## [Action item]
Determine the number of lines in the listing below that hold the word "computer". Write the number alone.
***** Data *****
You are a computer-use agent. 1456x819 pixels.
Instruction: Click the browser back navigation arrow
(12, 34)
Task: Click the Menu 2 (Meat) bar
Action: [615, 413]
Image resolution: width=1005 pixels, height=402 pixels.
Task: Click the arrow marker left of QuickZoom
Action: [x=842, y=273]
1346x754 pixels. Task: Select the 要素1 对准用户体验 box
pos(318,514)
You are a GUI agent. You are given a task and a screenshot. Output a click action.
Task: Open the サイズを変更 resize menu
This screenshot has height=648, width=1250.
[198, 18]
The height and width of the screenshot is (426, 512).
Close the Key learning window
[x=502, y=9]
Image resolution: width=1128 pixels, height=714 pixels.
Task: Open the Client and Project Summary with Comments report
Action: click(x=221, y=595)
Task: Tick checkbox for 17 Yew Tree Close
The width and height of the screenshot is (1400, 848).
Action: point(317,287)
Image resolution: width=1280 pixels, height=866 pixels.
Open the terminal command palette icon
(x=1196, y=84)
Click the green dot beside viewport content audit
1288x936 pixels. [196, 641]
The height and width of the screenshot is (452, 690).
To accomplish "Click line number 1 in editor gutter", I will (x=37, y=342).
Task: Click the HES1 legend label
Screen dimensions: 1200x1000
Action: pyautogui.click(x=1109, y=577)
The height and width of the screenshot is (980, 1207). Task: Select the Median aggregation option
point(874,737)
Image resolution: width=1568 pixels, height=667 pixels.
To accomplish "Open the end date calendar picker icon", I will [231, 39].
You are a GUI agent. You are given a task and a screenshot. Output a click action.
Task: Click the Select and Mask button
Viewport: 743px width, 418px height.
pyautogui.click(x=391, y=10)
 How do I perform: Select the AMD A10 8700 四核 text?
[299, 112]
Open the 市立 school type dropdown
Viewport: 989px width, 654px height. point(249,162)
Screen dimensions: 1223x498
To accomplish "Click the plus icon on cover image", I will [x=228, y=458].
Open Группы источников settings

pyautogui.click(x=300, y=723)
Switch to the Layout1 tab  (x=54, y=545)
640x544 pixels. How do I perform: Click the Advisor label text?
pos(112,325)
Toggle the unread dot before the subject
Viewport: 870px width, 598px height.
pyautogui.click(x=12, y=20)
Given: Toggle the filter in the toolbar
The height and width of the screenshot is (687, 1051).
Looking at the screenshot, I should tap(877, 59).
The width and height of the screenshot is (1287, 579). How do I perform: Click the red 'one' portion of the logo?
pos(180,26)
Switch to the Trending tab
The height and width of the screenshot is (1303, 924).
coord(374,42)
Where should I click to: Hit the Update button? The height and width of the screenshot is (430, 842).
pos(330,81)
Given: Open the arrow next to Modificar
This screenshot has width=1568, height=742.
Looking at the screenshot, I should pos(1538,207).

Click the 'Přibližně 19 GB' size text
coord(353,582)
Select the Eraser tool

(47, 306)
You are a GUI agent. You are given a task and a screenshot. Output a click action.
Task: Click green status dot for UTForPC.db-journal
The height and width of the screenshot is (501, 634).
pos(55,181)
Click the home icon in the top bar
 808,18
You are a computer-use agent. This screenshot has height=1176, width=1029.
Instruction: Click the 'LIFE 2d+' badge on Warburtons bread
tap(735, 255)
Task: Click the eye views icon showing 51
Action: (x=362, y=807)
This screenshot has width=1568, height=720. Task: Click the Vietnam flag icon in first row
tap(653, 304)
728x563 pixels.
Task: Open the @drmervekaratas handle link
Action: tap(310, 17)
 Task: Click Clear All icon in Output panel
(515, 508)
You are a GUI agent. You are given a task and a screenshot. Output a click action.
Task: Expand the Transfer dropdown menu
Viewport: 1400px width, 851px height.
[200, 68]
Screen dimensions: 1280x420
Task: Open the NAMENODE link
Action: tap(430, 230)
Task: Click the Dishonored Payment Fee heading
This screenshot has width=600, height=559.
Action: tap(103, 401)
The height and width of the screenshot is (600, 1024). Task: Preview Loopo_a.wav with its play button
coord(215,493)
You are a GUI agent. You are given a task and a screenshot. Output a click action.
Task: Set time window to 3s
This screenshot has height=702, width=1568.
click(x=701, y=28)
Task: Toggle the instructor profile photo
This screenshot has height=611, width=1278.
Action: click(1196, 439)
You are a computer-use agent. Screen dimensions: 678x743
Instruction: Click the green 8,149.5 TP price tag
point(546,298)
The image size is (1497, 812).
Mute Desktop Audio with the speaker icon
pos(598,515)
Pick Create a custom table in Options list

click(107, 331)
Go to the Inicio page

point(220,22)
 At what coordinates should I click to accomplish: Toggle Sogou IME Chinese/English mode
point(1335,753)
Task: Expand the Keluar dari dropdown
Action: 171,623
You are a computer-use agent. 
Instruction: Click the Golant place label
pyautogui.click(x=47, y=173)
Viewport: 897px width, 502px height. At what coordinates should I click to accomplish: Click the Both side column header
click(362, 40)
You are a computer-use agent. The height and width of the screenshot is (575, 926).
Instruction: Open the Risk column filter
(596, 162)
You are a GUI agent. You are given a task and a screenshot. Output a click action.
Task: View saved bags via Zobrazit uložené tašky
*****
## [Solution below]
5